→ Exercise requirements
Restate exactly, and only, the lines from the one containing "[button] (147, 5)" through the end of the entries, keeping both endpoints.

(Records from a collection)
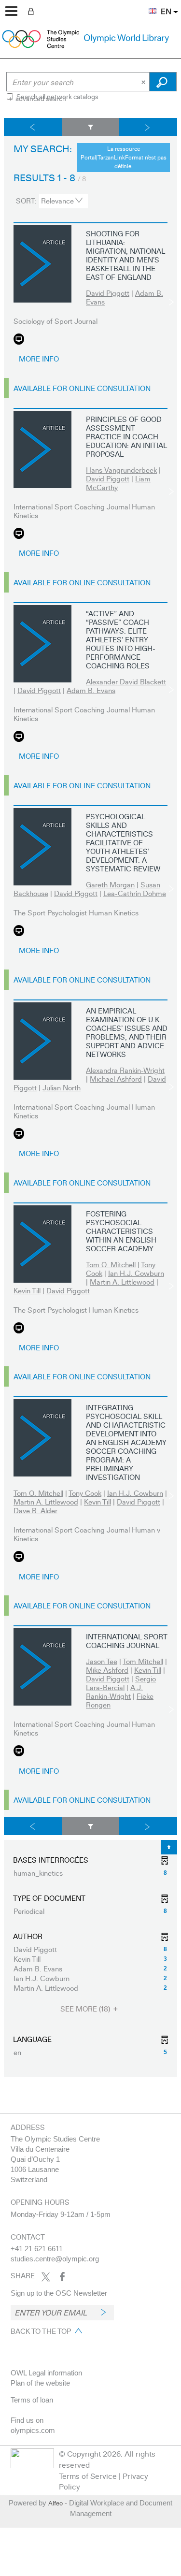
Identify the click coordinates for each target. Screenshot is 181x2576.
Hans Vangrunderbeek (121, 469)
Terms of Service (88, 2475)
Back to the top (41, 2331)
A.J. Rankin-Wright (114, 1691)
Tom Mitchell (143, 1661)
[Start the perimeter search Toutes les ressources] (163, 81)
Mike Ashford (107, 1669)
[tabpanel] (90, 1097)
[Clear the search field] (144, 81)
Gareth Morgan (110, 884)
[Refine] (90, 127)
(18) (86, 2008)
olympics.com (33, 2430)
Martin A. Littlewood (122, 1281)
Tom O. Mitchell (111, 1264)
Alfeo (55, 2503)
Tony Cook (85, 1493)
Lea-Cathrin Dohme (134, 893)
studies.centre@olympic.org (55, 2259)
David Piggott (107, 293)
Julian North (61, 1087)
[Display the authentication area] (33, 10)
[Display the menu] (11, 11)
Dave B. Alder (35, 1510)
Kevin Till (27, 1290)
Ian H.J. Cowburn (136, 1273)
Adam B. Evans (91, 690)
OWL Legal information (46, 2373)
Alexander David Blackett (126, 681)
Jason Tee (101, 1661)
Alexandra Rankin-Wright (125, 1070)
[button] (147, 5)
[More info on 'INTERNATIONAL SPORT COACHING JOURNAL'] (42, 1667)
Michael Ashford (116, 1078)
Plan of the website (40, 2383)
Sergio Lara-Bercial (121, 1683)
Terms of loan (32, 2400)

→ Exercise answer
[button] (147, 5)
[More info on 'INTERNATIONAL SPORT COACHING JOURNAL'] (42, 1667)
Michael Ashford (116, 1078)
Plan of the website (40, 2383)
Sergio Lara-Bercial (121, 1683)
Terms of loan (32, 2400)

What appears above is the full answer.